We happen to like the Luberon, it grows on you each time you visit it. The clear blue skies, aromatic air and the wonderful Mediterranean flora and fauna. Avoid the popular spots at weekends during the high season and you will be fine. You will have a wonderful vacation if you stay in one of the many small hotels, B&Bs or if you rent a vacation home. We find the April - June and September - October shoulder seasons the best time to visit the Luberon. July and August can be very hot; a swimming pool to cool off is a must then.
The Luberon mountain range, Southeast of Avignon, has a maximum altitude of 1,256m. It actually consists of two mountain ranges: the Big Luberon to the East and the Little Luberon to the West. The dividing line between the two is the wild Aigue Brun valley between Apt and Loumarin. Its Southern and Eastern border is the river Durance. The Coulon valley between the Luberon ranges and the Plateau du Vaucluse contains most of the historic towns and perched villages. Poor soil, poverty and migration to the cities has resulted in the preservation of a most astonishing array of historic villages and picturesque spots. With the creation of the Parc Naturel Régional du Luberon in 1977 the region was protected from further tourist development. The Luberon with its open oak and cedar forests and dry Garigue vegetation is a great place for hiking during the shoulder season. Garigue or Garrigue is a term you will often encounter in Southern France.

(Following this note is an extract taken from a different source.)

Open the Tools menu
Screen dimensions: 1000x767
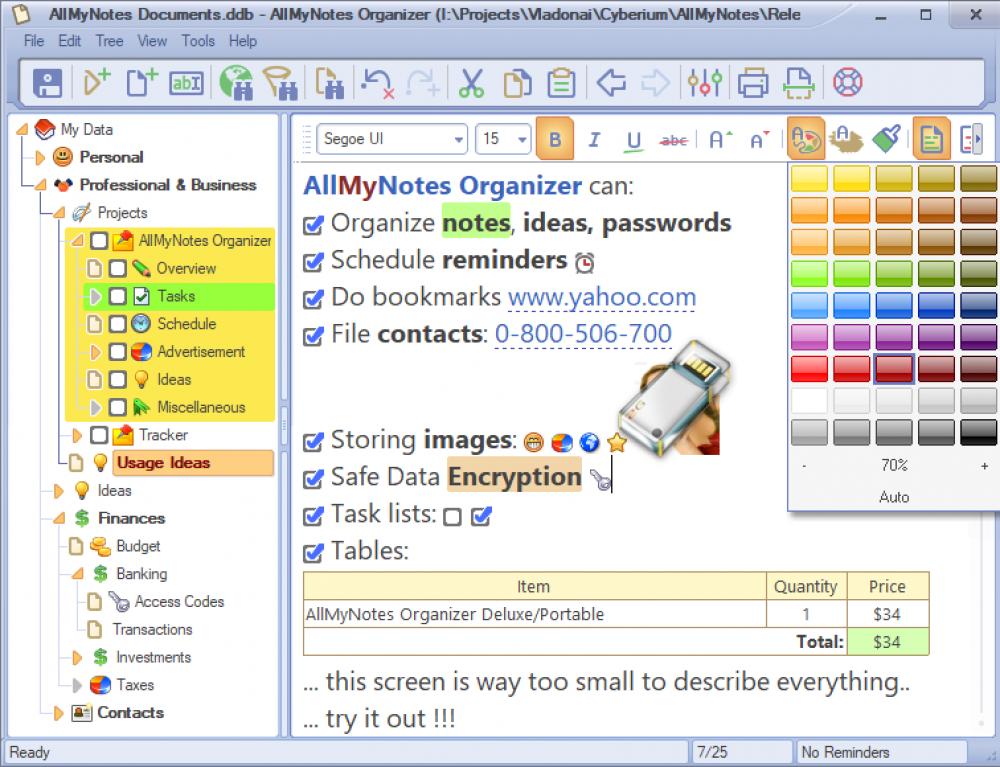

The term is used for scrubland vegetation, composed primarily of leathery, broad-leaved evergreen shrubs or small trees. It is found in areas with a thin, rocky soil. Many of the shrubs are aromatic, such as mints, laurels, and myrtles. The wild trees - olives, figs and especially oak - are small and hardy. In early spring the numerous broom brushes (in French: genêt) add their bright yellow color.
Historically the area is remembered as one of the last retreats of the Waldensians (in French: Vaudois), a reformist movement. Founded around 1173, they promoted poverty, truthfulness, public preaching and the literal interpretation of the scriptures. Needless to say they were declared heretical by the Catholic church, persecuted and nearly totally destroyed, albeit remnants of the Waldensian Church survive to this day in Europe and the Americas. The Route Historique des Vaudois en Luberon leads you through many historic villages where the Waldensians once lived.

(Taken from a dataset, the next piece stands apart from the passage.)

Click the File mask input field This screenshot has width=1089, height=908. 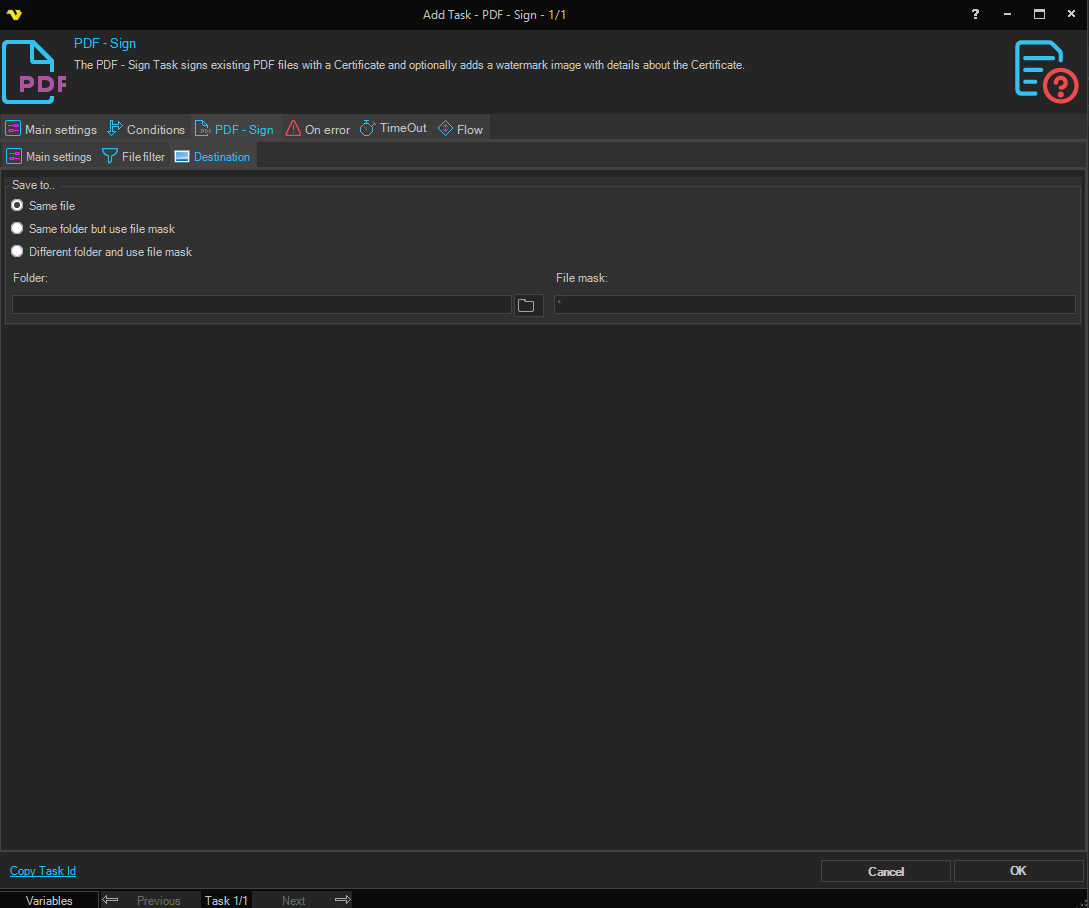pyautogui.click(x=815, y=305)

A much admired historic curiosity are the Bories, dry-stone huts similar to an igloo made of stones. Lack of wood, abundance of stones and the necessity for storage close to the fields have lead to these very practical structures. They can be found in many places in Southern France and the Luberon has an interesting selection of them. In the Luberon the Bories date back to probably the 12th century, also there are quite a number of more recent structures. If you are interested visit the Bories Village near Gordes.
In the 1970s the Luberon started to become fashionable with the French. "A Year in the Provence" by the British author Peter Mayle was published in 1989 and has contributed to the popularity of the Luberon with the British and also us, their cousins in America. This and his two subsequent books, "Toujours Provence" (1991) and "Encore Provence" (1992) are wonderful, funny reading and quite popular with our French friends too. Peter Mayle, who no longer lives in Ménerbes, describes his live as an expat with a lot of humor, without a condescending view.
If you want to tour the Luberon by car start early. Plan for a light lunch in one of the many cafes or restaurants. During the high and shoulder seasons it is better to plan ahead and make reservations. In the Western part of the Luberon our favorite luncheon place is the "Cafe de la Poste" in Goult - attentive yet easy going place. Or do as the French do and bring your own lunch along - some crusty bread, sausages and cheese, a tomato and a bottle of rosé wine - park your car in a nice shady spot, spread a blanket and enjoy. Visit the most touristic spots - Gordes and Roussillon - very early or late in the afternoon, you have less problems finding a parking spot.
If you want to bike the Luberon make sure you are in excellent physical condition and choose the right time of the year. Early April to first week of July is probably the best time, although you might still catch a couple of days of the Mistral. Summer is too hot. Late September and October are excellent, but the chance of rain is much higher. Hard to tell when - but when it pours it pours heavily for at least 2 - 3 days. If you want to play it save May and June are your best bet. Another curious encounter we had last year: horseflies in late summer, tons of them and only in the Eastern part of the Luberon, i.e. between Apt and Manosque. We don't know why, horseflies and mosquitoes are normally not a problem in the Provence, except in the fruit growing Durance valley. For further information on the recommended bike tour refer to the official Luberon biking brochure which you can read and download here. It does not lead you to Roussillon and Gordes, both are worth a detour.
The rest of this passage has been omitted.